Smart Cars

A Smart Car wouldn't have to understand language, but it would help.  Even then all it would
need is simple street addresses and phrases like "wait until I put my luggage in the trunk."

Smart cars should be worth quite a bit and funding for such a project would be available.



http://dsc.discovery.com/news/2007/05/09/smartcar_tec.html?
category=technology&guid=20070509103000
May 9, 2007 — So-called "intelligent" cars fitted with sensors to predict traffic flows can
deliver the same fuel efficiency as vaunted hybrid vehicles, according to a study published on
Wednesday.  Hybrid vehicles such as the highly popular Toyota Prius have an electric motor
and a fossil-fuel engine, which are deployed at different stages of the driving cycle to deliver
fuel economies.  In contrast, "intelligent" cars are conventional vehicles would be fitted with
telematics.  These are sensors and receivers that work in a network, swapping information
about the traffic ahead in order to speed up the car or slow it down so that the ride is smooth
and avoids the stop-start phenomenon that so drains fuel.    The technology for road telematics
already exists, but given questions on safety and other issues that surround it, it is only being
deployed in a small handful of field tests.  Engineers at Australia's University of Melbourne
compared how the two novel technologies matched up on fuel efficiency.  They used an
unconverted saloon, or sedan, as the benchmark and three different driving cycles,
configured to the Australian, American and European urban lifestyles, for the test runs.  A
hybrid version of the car would deliver fuel economy of 15-25 percent over the unconverted
vehicle, they calculated.  But this saving was matched when the benchmark car was fitted
with basic telematics that predicted traffic flows as little as seven seconds ahead, as
determined by the Australian drive cycle.

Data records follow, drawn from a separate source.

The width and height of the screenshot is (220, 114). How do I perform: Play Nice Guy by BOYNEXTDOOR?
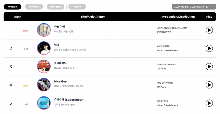[x=209, y=85]
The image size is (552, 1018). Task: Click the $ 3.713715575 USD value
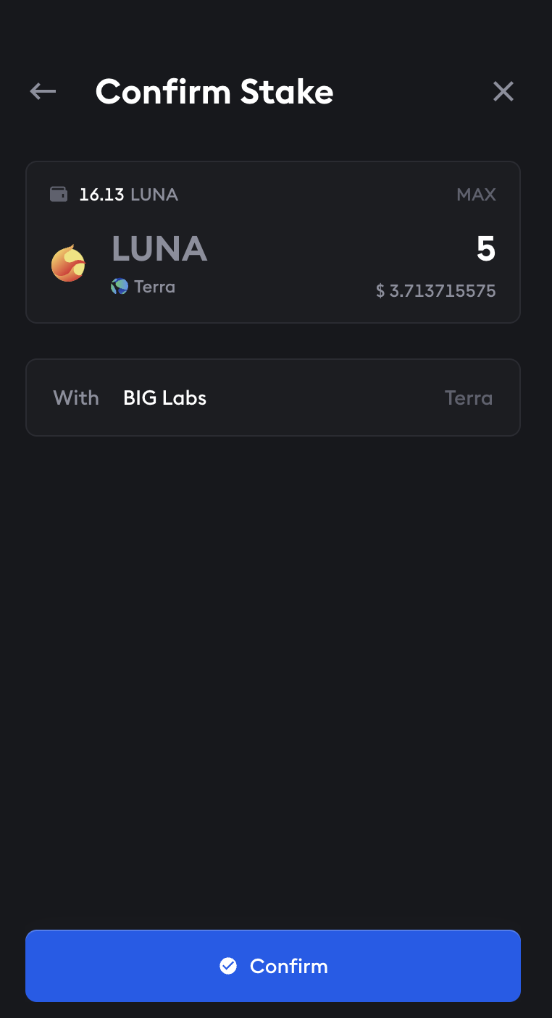point(436,291)
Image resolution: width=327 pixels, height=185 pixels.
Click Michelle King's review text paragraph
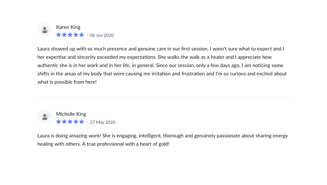[x=162, y=140]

Under the U.S. and European cycles, hybrid-matching fuel economy was reached with a look-
ahead predictability of less than 60 seconds.
If the predictability was boosted to 180 seconds, the newly-intelligent car was
33 percent
more fuel-efficient than when it was unconverted.

In their computations, the authors included factors such as the presence of "unintelligent"
cars on the road that would impede the efficiency of the look-forward technology.

The study appears in Transport Research Part C: Emerging Technologies, a journal published
by the Elsevier group.

The authors say the figures are useful contribution in the public-policy debate about fuel
economy, which is also a key issue in the fight against greenhouse-gas emissions.

If simple and effective sensor networks can be installed in cities and cars, people who are
interested in fuel-savings benefits will question the value of purchasing hybrids, given their
hefty price tag, the paper suggests.